Who else needs to be involved in this partnership?


What has been achieved in the past to make the SMART realistic?
Why now? 


This is a predicted time when the SMART goal will be reviewed, to account for any limitations which may have been discovered through assessment or therapy progression, also to account for changes in the client's consideration of meaningful, purposeful achievement. Check-in times are also written into the SMART goal for the short-term PaCe goals.


To provide additional accountability and inspiration to achieve the SMART goal, clients are encouraged to have additional members of their support network and healthcare team sign the S-PaCe Goal Setting form.

Multiple short-term goals are set throughout the achievement timeline of the SMARTS goal and the "PaCe" component is repeated until the SMARTS goal has been achieved. The CAPITAL letters represent a client-lead component of the method, while the lower-case letters represent a therapist-contribution to the knowledge required to inform goal setting

Perception of skills

Clients will know best where the most challenging times of their day are, and most of the time they realise where the greatest amount of improvement is required to progress towards their goals.
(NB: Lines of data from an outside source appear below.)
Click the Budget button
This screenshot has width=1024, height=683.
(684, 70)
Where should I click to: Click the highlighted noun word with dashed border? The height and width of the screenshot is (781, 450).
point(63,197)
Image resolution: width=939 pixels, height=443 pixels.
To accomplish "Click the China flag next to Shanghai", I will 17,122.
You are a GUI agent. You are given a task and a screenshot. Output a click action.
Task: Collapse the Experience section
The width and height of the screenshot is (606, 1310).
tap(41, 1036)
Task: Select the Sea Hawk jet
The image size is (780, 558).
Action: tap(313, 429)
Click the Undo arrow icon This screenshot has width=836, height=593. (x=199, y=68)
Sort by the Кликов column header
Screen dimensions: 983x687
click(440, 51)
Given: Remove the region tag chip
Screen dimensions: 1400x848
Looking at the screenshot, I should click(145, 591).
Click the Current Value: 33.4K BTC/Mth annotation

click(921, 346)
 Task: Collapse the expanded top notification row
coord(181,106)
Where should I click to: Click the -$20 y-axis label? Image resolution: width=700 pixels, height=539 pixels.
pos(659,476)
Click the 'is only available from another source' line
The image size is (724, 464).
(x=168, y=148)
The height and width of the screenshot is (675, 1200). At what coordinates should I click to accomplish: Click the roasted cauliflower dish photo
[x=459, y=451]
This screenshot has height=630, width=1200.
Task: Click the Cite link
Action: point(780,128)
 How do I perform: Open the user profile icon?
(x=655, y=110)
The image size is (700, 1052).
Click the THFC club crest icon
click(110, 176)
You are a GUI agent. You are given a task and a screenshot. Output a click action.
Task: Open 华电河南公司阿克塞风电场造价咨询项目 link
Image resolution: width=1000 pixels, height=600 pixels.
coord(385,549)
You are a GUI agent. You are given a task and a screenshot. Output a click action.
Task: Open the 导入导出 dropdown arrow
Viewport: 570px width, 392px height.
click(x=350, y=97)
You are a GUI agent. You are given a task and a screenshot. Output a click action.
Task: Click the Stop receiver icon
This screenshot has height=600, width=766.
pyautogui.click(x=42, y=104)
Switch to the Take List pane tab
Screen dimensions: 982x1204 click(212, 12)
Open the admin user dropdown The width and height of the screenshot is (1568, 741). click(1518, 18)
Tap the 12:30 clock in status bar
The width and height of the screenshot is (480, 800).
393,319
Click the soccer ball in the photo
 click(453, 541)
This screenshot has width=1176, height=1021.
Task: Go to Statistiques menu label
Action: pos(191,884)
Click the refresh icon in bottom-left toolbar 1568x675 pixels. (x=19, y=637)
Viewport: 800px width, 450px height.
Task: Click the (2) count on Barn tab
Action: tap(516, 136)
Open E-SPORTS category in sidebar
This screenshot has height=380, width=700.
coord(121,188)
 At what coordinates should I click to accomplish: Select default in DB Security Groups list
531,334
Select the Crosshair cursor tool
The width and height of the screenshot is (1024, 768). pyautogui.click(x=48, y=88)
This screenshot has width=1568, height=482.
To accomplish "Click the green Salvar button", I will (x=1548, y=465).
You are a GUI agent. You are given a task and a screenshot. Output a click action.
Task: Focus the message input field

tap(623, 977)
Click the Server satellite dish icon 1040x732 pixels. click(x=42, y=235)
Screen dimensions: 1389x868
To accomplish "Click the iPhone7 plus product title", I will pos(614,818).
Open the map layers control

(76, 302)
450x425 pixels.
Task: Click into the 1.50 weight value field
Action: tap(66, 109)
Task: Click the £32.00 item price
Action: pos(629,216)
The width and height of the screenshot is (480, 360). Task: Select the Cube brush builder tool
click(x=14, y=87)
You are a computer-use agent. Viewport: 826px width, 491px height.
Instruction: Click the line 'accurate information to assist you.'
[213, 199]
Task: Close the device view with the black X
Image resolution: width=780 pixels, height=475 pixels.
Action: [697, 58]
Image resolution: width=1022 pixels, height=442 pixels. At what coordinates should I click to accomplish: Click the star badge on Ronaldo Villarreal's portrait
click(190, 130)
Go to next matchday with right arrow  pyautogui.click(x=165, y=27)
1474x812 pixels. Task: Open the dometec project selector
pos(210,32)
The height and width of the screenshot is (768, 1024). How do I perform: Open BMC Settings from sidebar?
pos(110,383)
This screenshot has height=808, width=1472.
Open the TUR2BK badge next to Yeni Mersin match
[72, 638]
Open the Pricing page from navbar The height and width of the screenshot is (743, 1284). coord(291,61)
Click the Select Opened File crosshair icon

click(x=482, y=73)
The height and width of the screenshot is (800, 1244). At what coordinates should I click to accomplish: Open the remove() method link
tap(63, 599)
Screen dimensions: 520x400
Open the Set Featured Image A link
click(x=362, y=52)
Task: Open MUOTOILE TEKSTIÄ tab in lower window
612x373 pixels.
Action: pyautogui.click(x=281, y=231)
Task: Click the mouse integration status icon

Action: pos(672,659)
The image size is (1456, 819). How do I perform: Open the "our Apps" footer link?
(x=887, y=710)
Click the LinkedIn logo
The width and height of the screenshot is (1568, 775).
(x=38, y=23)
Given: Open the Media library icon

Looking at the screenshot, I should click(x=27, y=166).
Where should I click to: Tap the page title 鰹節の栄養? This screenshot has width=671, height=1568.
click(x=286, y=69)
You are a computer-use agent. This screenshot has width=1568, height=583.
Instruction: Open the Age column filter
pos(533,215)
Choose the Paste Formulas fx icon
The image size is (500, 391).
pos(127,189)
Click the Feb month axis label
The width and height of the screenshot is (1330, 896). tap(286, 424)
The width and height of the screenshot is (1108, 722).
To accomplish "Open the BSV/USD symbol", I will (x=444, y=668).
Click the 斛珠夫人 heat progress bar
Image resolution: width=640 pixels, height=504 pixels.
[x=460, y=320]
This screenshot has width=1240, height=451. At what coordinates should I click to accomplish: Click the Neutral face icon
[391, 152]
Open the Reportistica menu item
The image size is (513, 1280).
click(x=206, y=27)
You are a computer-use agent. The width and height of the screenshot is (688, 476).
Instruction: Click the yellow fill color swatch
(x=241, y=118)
The "how" is the tricky part.

By choosing one (or maybe two) observable skills which can serve as monitoring points for achievement and progression towards the SMARTS goals, the client can review their progress. Tracking their perception of skills within this activity serves as measure of how much daily life is becoming easier, and allows for the measurement of change which has been generalised to daily life, outside of behaviours or skills which have been directly practiced during therapy sessions of home program exercises. 

abilities required

The Occupational Therapist will use clinical reasoning to decide which underlying abilities are likely to have the most significant positive impact on achieving the PaCe goal once their assessment and reflection process is completed. The clinical reasoning process is a highly developed skill, in which the Occupational Therapist weights up, judges, analyses, and chooses the most appropriate next steps after considering information from all of the following categories - personal history, culture, social, virtual experience, physical environment, roles, activities of daily living, skills, supports, expectations, medical health, body structures, internal functions, development of; sensory, emotions, self-regulation, movement patterns, motor co-ordination, cognition, social, self-awareness, community awareness, executive functions, and finally the here/now of your situation... it's an exhaustive list of considerations, but that's why Occupational Therapists study these thinking patterns for four(4) years at University!


Once the Occupational Therapist has clinically reasoned which abilities are likely to have the most positive impact on achieving the PaCe goals, the client is asked to "rate [their] confidence in achieving the PaCe goals given the abilities within the plan/program the OT shared with [them]" - using a 0 - 10 scale, where zero is no confidence, and 10 is highly confident. This score is used to guide the level of education, review, and coping strategies that are required within the therapy program.


A scale score of between 0 - 10 is applied to each of the abilities the Occupational Therapist has recorded as the primary contributors to achieving the goal. There is no set-scale for the observations at each scale level (although perhaps in the future there will be a comprehensive list...), these scores represent the clinical reasoning from the health professional relating to the impact the chosen abilities have on the continuing achievement of the PaCe goal.